In conclusion, our meta-analysis of 13 RCTs found no association between DPP4i use and IBD risk among T2D patients. However, given the relatively low number of trials and events as well as potential trial bias, we cannot definitively exclude the possibility of a weak association. Additional real-world studies are needed to investigate IBD risk among DPP4i users.

Acknowledgments. The authors thank Lulu Sun (School of Pharmaceutical Sciences, Peking University) for helping extract data from more trials when revising the manuscript.

Funding. M.J.C. is supported by a career development award from Veterans Affairs Health Services Research and Development (CDA 13-261).

Duality of Interest. No potential conflicts of interest relevant to this article were reported.

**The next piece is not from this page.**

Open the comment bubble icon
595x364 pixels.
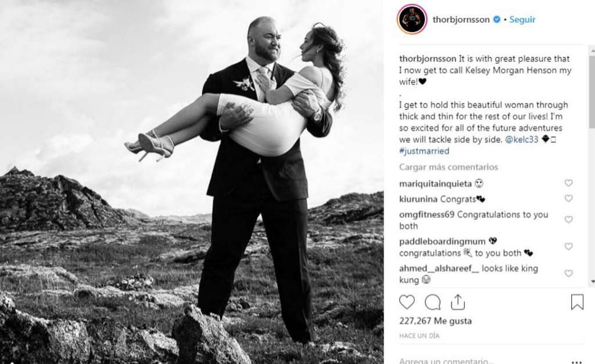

Author Contributions. G.L., M.J.C., H.T., J.Y.Y., and T.W. contributed to data interpretation. G.L. and H.T. identified and selected trials, extracted data, performed all data analyses, checked for statistical consistency, interpreted results, and drafted the report. H.T. and T.W. contributed to study idea conception and led the study design. All authors critically reviewed the report and saw and approved the submitted manuscript. G.L. and T.W. are the guarantors of this work and, as such, had full access to all the data in the study and take responsibility for the integrity of the data and the accuracy of the data analysis.